Szwajcarscy chłopcy są teraz dziewczynkami, a małe dziewczynki mogą również wybrać imię dla chłopca w szkole podstawowej.
W szwajcarskim kantonie Vaud uczniowie mogą sami decydować, jakie imię chcą nosić, niezależnie od płci biologicznej. Już w podstawówce. Milionowy kanton szwajcarski podjął taką decyzję, ponieważ według kierownictwa ultraliberalnego kantonu rodzice nie są wystarczająco otwarci na świat LGBTQ i np. są skłonni zwracać się do chłopca tylko po imieniu . Kolejny, bez przesady, przykład skrajnej propagandy LGBTQ. Kiedy skrajnie lewicowa, ultraliberalna polityka ingeruje w wychowywanie dzieci.
Ministerstwo edukacji prowincji stwierdziło w rozporządzeniu, że w prawie milionowym francuskojęzycznym kantonie uczniowie szkół podstawowych mogą teraz sami decydować, jakie imię chcą nosić w szkole, niezależnie od płci biologicznej ucznia.
To samo dotyczy użycia zaimków, ponieważ w języku francuskim wśród zaimków określonych i nieokreślonych wyróżnia się rodzaj męski i żeński. Łatwo więc komuś, kto dziś nazywał się Lea, jutro przychodzić do szkoły jako Leo, pisze szwajcarski dziennik „Le Temps”. A nauczyciele muszą szanować decyzje uczniów. Zgodnie z dyrektywą wydaną w sprawie „monitorowania studentów trans i niebinarnych”, nowa zasada opiera się na prawie studentów do samostanowienia i jest niezależna od tego, co widnieje w oficjalnych dokumentach tożsamości, tj. niezależna od płci biologicznej ucznia.
Tak więc nawet 10-letni chłopiec może od tej pory uważać się za dziewczynkę i być nazywanym przez swojego nauczyciela żeńskim imieniem.
Wśród komentarzy czytelników otrzymanych w interfejsie internetowym dziennika Le Temps nie znajdujemy ani jednego, który twierdziłby, że ta zmiana jest słuszna lub idzie w dobrym kierunku, wręcz przeciwnie. Wielu komentatorów wolałoby, aby szkoły zajmowały się dziećmi uczącymi się poprawnego pisania, liczenia i koniugacji, ale wielu pisze, że nowa dyrektywa to nic innego jak „klasyczna manifestacja zwykłych i dobrze znanych ekscesów lewicy, która nic wspólnego z rzeczywistością i prawdziwymi problemami”.
Lewica zajmuje się przemianami i reformami społecznymi, podczas gdy całkowicie porzuciła swoje podstawowe zadania i nie reprezentuje już ani robotników, ani potrzebujących. Wszędzie zaczynają odgrywać dominującą rolę w edukacji i kulturze... - czytamy w jednym z komentarzy.

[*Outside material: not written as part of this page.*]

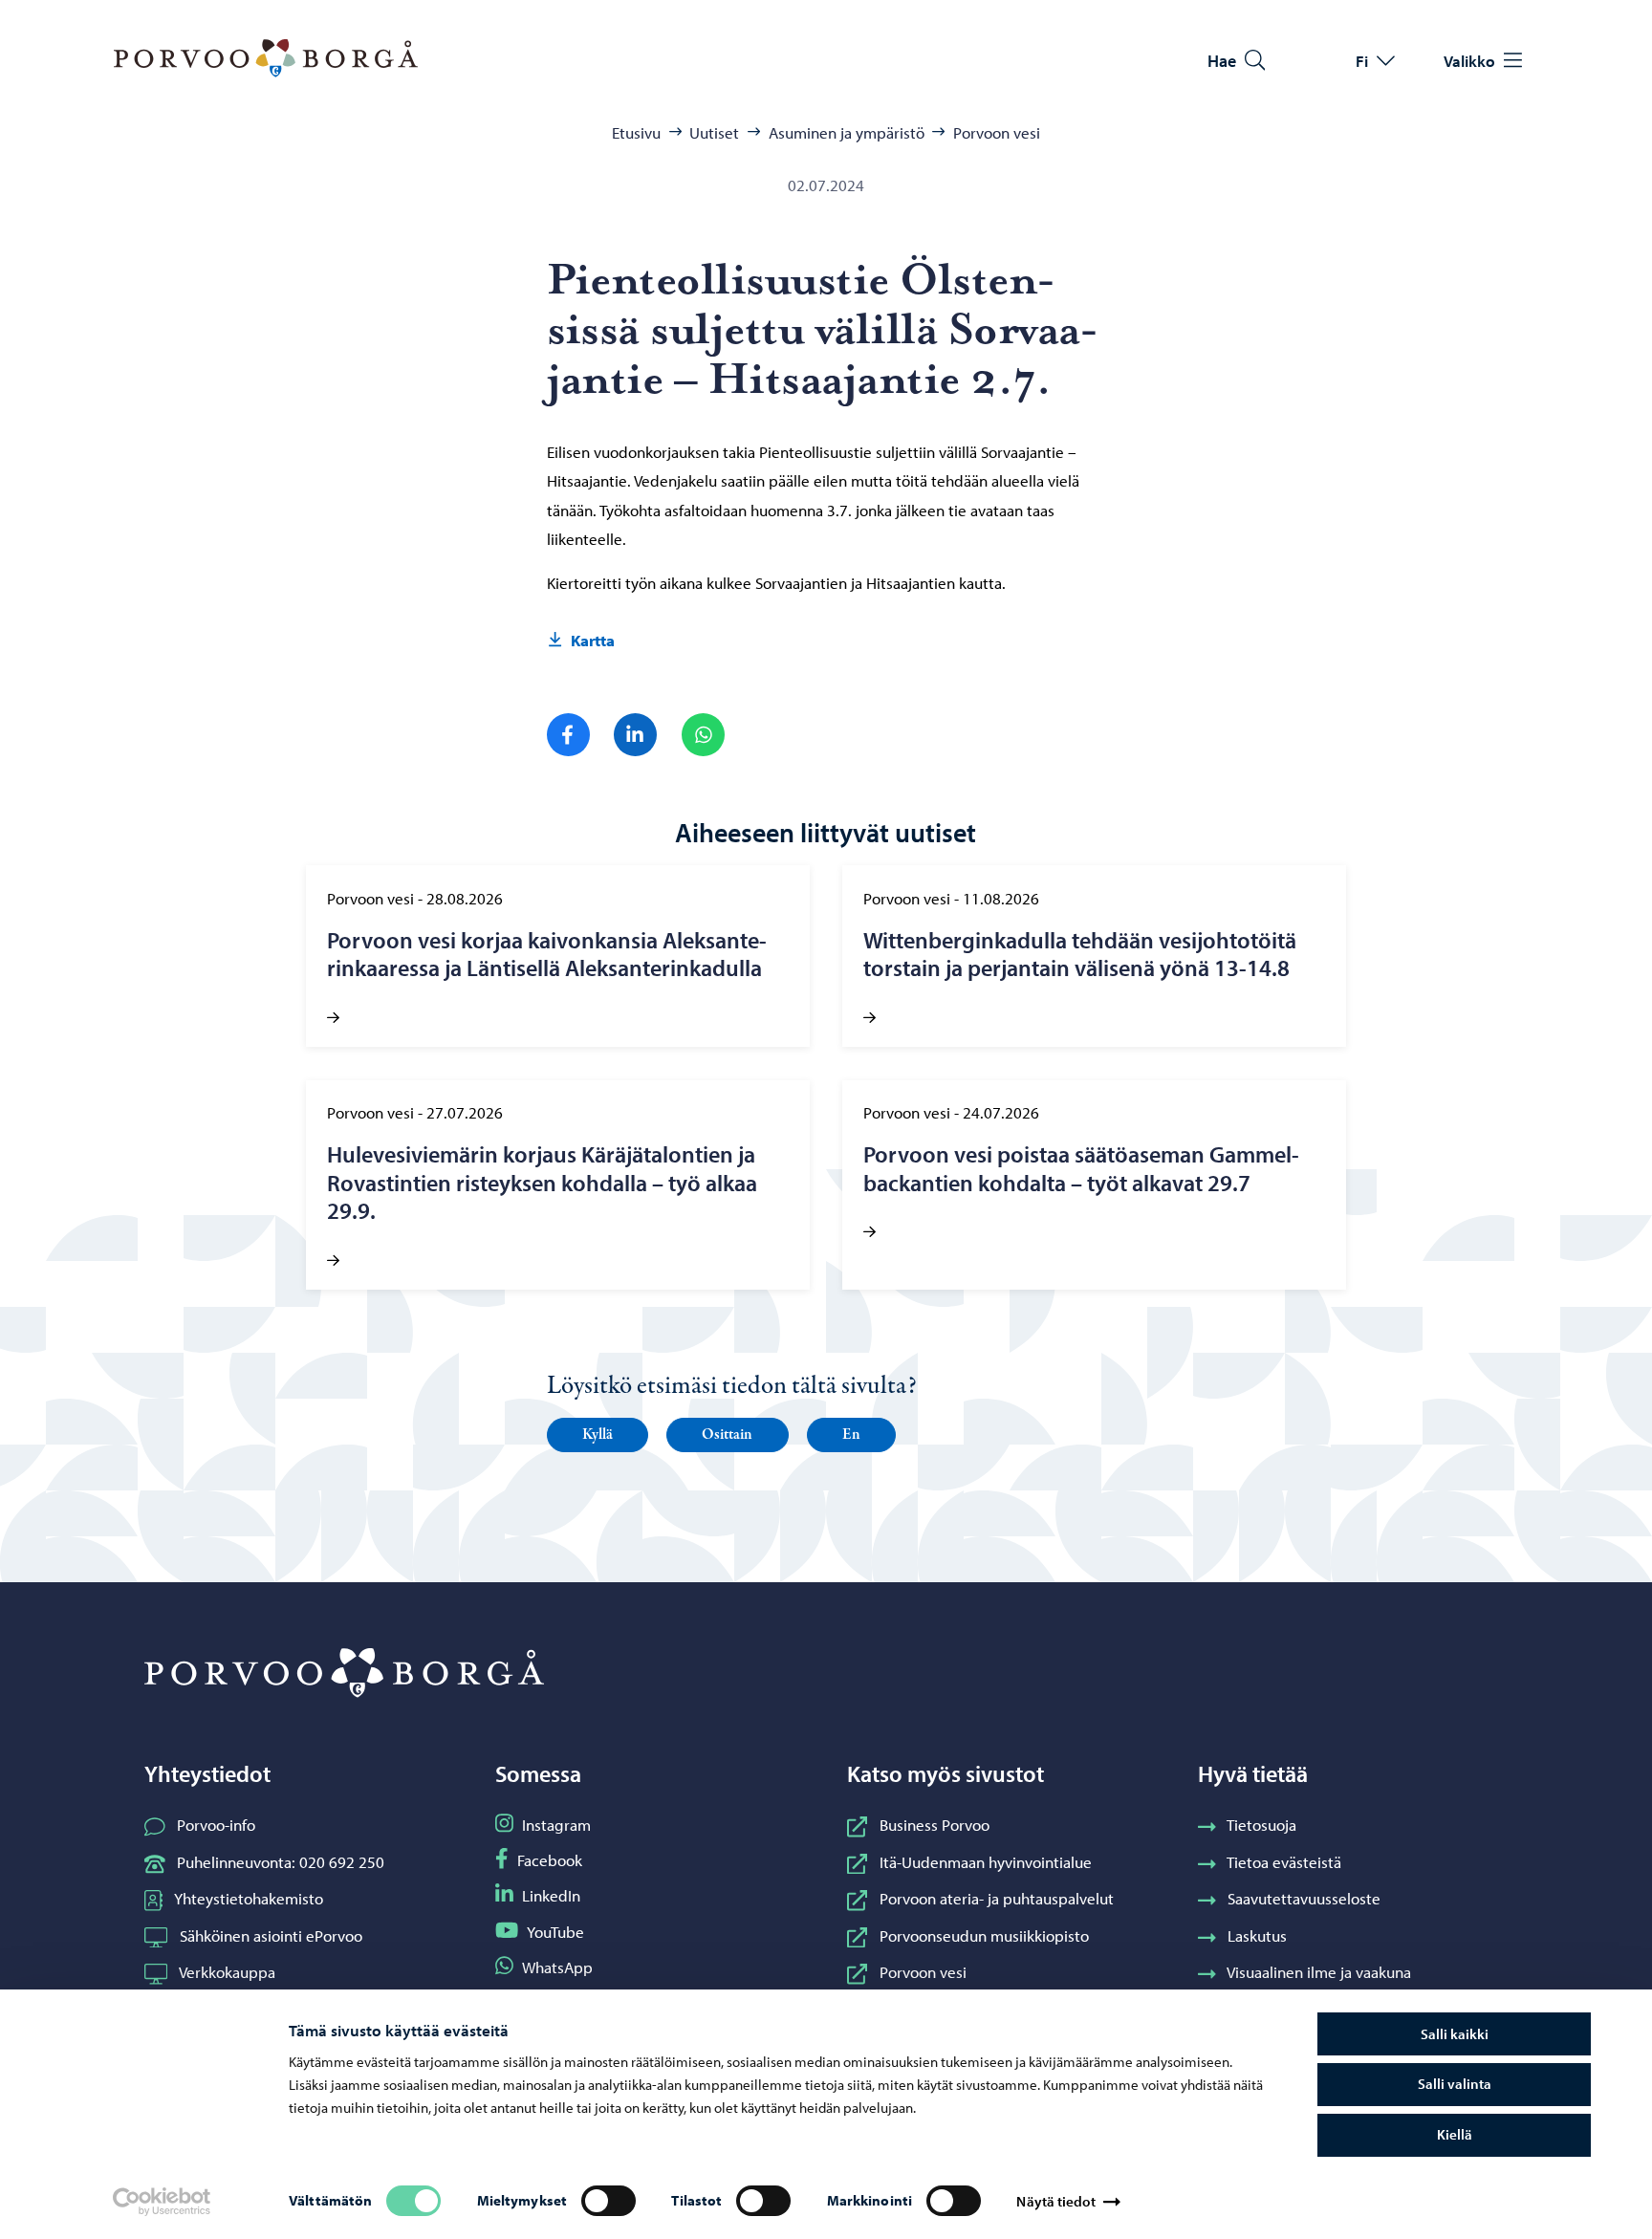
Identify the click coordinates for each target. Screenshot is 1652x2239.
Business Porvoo (934, 1824)
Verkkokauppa (227, 1971)
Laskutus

Origo pisał wcześniej o tym, jak pod wpływem i naciskiem skrajnie liberalnego, lewicowego lobby chcą zmienić wielowiekowe reguły języka francuskiego, wprowadzając obok zaimków rodzaju żeńskiego i męskiego trzeci, neutralny zaimek i , w związku z tym, zmieniając nasze zasady pisowni we Francji, ale wszystko to miałoby oczywiście wpływ również na francuskojęzyczne części Belgii i Szwajcarii.